## Exercise
Whenever the string "computer" turns up in a line of the data below, copy that line.

____ Dataset records

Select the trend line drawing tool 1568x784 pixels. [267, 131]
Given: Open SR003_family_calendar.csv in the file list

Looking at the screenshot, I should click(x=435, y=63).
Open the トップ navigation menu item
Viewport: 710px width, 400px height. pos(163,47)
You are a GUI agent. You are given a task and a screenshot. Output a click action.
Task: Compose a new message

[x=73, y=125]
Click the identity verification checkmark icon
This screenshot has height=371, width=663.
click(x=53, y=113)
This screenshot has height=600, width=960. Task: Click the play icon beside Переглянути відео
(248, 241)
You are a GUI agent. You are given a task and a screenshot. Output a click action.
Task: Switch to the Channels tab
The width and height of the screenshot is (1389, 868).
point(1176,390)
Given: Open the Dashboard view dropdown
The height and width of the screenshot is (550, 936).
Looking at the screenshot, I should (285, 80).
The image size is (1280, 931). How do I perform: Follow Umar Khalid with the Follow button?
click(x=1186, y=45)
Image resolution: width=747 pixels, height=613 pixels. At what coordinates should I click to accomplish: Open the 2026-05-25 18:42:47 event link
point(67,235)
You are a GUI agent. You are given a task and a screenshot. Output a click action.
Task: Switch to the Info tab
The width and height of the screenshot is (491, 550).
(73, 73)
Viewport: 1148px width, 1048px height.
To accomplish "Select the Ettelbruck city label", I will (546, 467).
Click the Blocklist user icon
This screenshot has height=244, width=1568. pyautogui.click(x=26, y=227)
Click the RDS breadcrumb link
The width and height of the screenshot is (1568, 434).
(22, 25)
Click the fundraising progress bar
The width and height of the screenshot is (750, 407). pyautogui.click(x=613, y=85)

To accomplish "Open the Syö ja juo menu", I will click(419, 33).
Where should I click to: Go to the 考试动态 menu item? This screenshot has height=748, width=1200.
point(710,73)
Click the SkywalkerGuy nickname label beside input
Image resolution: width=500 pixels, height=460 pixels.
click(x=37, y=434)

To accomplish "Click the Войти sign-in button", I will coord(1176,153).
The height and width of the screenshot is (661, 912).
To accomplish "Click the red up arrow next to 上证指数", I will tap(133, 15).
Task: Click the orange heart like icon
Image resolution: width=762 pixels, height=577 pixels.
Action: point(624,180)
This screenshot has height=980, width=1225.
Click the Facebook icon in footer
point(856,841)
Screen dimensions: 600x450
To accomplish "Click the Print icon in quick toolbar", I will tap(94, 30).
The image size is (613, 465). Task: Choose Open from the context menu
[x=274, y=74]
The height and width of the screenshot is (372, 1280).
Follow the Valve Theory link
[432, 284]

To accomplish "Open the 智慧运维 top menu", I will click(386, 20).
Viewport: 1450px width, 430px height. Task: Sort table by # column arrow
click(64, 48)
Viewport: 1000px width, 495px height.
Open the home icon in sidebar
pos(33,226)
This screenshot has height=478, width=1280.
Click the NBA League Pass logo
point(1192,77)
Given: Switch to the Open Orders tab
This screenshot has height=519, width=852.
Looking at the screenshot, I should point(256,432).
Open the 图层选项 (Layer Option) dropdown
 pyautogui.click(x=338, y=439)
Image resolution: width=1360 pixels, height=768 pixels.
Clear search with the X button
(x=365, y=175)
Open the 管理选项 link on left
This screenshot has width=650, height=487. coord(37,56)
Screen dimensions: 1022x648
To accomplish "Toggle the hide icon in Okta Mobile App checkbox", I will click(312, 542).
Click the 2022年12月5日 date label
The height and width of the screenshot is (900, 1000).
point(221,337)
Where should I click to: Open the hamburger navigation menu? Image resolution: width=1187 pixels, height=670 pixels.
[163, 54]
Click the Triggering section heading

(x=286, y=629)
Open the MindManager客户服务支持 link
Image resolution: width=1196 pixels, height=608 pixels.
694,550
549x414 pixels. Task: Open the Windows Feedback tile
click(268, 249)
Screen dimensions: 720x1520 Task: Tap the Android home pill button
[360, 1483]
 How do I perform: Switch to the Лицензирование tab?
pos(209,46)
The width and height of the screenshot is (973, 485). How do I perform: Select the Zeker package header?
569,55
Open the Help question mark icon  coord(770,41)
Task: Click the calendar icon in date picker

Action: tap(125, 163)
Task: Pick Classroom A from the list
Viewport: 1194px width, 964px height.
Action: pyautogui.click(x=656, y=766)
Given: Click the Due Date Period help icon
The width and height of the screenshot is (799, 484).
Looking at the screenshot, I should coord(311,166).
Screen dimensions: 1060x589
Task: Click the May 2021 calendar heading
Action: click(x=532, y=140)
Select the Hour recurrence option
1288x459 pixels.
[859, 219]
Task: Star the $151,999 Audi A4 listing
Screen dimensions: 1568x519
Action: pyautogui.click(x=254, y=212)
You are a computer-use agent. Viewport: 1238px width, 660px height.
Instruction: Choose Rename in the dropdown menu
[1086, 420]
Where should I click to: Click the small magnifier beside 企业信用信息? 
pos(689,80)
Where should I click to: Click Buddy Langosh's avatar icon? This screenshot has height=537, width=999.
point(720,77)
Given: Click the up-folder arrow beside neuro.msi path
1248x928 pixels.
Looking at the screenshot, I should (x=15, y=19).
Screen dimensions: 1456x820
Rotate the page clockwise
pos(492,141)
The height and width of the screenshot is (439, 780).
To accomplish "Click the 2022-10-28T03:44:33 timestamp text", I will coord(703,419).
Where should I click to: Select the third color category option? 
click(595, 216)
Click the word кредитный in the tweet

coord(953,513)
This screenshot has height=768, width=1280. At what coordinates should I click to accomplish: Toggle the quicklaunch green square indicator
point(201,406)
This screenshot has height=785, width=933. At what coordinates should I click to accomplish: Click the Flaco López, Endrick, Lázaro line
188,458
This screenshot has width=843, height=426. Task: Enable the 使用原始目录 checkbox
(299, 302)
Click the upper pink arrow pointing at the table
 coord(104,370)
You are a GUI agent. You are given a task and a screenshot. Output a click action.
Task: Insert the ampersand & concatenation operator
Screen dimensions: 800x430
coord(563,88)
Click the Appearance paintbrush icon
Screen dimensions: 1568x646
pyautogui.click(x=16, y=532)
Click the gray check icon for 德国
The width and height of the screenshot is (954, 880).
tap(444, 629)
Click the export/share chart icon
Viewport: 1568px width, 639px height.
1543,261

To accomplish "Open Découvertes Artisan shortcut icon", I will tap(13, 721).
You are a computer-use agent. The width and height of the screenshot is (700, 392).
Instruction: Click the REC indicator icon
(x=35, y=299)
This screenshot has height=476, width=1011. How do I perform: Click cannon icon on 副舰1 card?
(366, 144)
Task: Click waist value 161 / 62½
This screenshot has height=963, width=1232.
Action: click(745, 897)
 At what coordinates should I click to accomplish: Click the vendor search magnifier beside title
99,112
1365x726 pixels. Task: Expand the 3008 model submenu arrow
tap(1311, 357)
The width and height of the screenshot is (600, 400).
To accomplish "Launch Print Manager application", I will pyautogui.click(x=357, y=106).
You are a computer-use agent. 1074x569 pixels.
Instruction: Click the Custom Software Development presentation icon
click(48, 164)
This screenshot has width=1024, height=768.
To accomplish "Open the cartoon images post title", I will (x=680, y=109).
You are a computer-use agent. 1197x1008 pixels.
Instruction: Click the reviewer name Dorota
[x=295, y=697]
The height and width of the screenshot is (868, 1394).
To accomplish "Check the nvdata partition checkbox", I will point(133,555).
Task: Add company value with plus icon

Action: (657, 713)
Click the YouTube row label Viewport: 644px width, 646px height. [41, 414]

________

## Response
You are a computer-use agent. Viewport: 1238px width, 660px height.
You are a computer-use agent. The width and height of the screenshot is (700, 392).
You are a computer-use agent. 1074x569 pixels.
You are a computer-use agent. 1197x1008 pixels.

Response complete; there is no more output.